What strikes you first and most consistently about Matt Mlynarski’s superbly directed She Kills Monsters is the scenic feast that manages to be both charmingly folksy and fantastically opulent all at once. In this way, Sarah Bender’s excellent work on set design and scenic art, Bekah Little and Mlynarski’s artful labors in the design and construction of the show’s puppets, Little and Mlynarski’s thoughtful costume work, and the various talents involved in the meticulous set construction (Mlynarski, Little, Sue Kurey, Frankie Shoup, Beth Minda) and painting (Emma Flickenger, Amelia Bender) are integral to the success and impact of the show. Their work conveys a world that is majestic and whimsical, but at the same time intimate, and ever-connected to the minds and lives of the people living in Athens, Ohio that the show centers around.
Theatre Factory’s production, though, is very much an actor-driven show, and Mlynarski’s cast is replete with theatre-world familiars giving absolutely killer performances (excuse that heavy-handed pun, if you please). The stellar supporting cast of She Kills Monsters lays a strong foundation for the story, whether it’s the plucky resilience of Devin Marshall as Steve, a classmate of Tilly’s who routinely meets grisly deaths in the D&D world; the thrilling maliciousness of Elise Brado and Kaitlin Cliber as (Evil) Gabbi and (Evil) Tina, who Tilly renders monstrous in the D&D world to cope with bullying and alienation in the real world; the endearing vexation of Zach Metkler as Agnes’s boyfriend Miles; or the always-delightful versatility of Katie Kerr Springer, playing the Cate-Blanchett-inspired narrator, Farrah and Agnes’s best friend, Vera.
Inhabiting and truly animating the various members of Tilly’s D&D squad is a mettlesome and engaging foursome. Recent Food for Groundlings’ standout Brendan Karras is unstoppably hilarious and charismatic as doofy soul-snatcher Orcas; Theatre Factory alum Brandon Farneth imbues lovable, frantic gusto to dungeon-master Chuck; Kaylyn Farneth provides wonderful comedic precision as the hot, blunt elf lord Kaliope; and Betsy Novotny, who never fails to be a marvelous surprise whenever she pops up in a show, is excellent as the dominatrix Lilith (whose naming is one of the myriad treasures in Nguyen’s clever script).
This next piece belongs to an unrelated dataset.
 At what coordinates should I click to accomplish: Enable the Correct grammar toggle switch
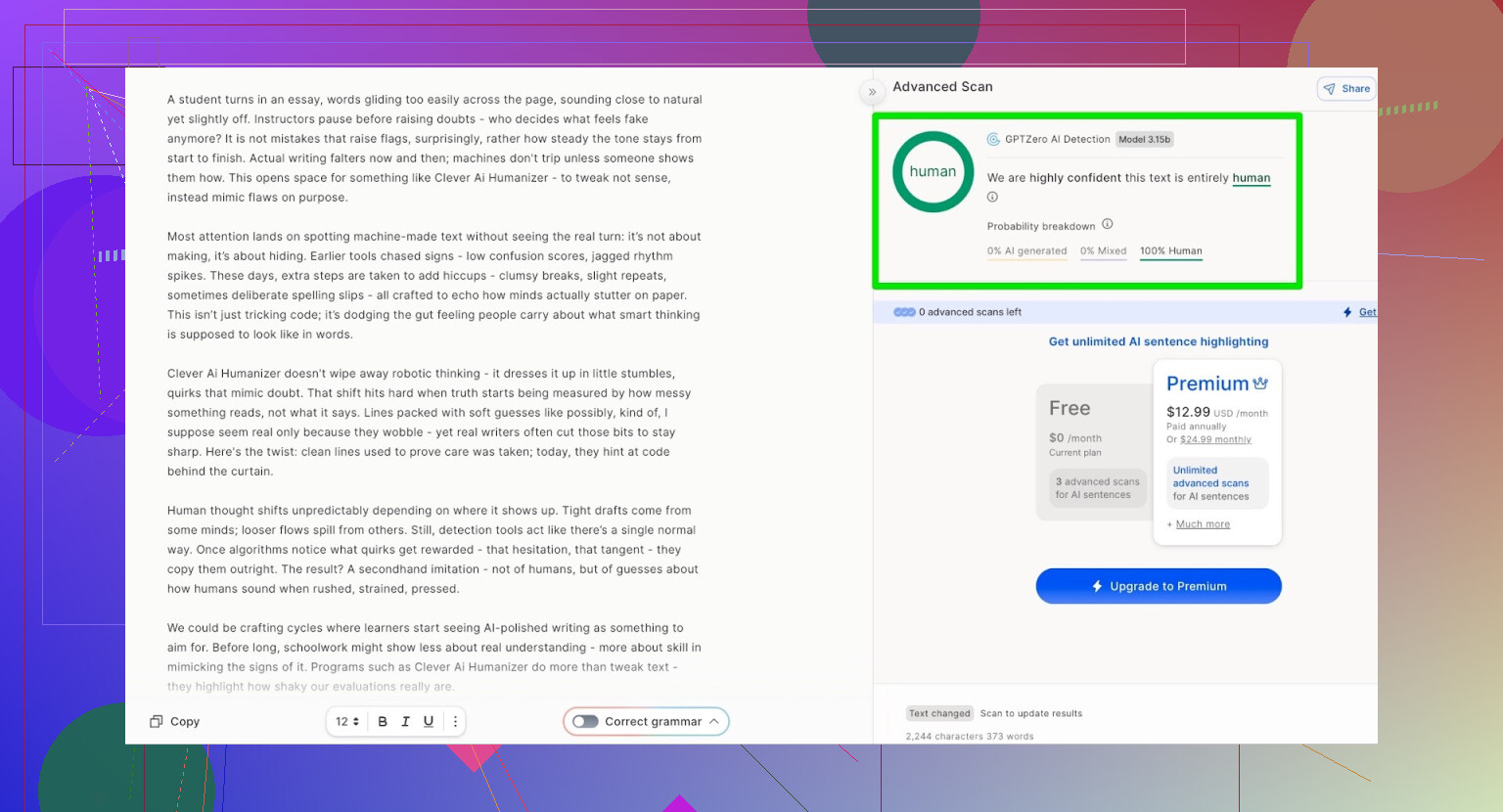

There should be a deluge of praise for the performances given by Randi Walker and Kiah Harrington-Wymer, who star as Agnes and Tilly Evans, respectively. Harrington-Wymer deftly and expertly portrays all of Tilly’s complexities—those that were inherent to her, and those that are projected onto to her by Chuck or Agnes as they navigate the D&D legacy she leaves behind. Her Tilly is fierce and petrified, ostentatiously creative yet painfully a vulnerable, frustrated teen, and Harrington-Wymer sensitively and effectively demonstrates the fragile cleverness of a girl who uses a male-dominated fantasy world to articulate fears of loneliness and belonging, and declarations of self. Walker, who has captured much-deserved attention in every production she graces, is the perfect choice to play the heart of She Kills Monsters, as her balance of agilely-timed wit and achingly relatable perplexed anger is ideal to bring Agnes’s unusual story of sisterly bonding to life. Moreover, Harrington-Wymer and Walker complement one other in such a way that the play’s already heartrending conclusion is all the more impactful.
Theatre Factory’s take on She Kills Monsters is an expectation-defying joy to watch; and seeing not only women, but non-white and non-straight voices and identities highlighted and reclaiming stereotypically-male-dominated spaces with such magnificent results is a moment of delightful empowerment. So, don’t be nerd and miss out.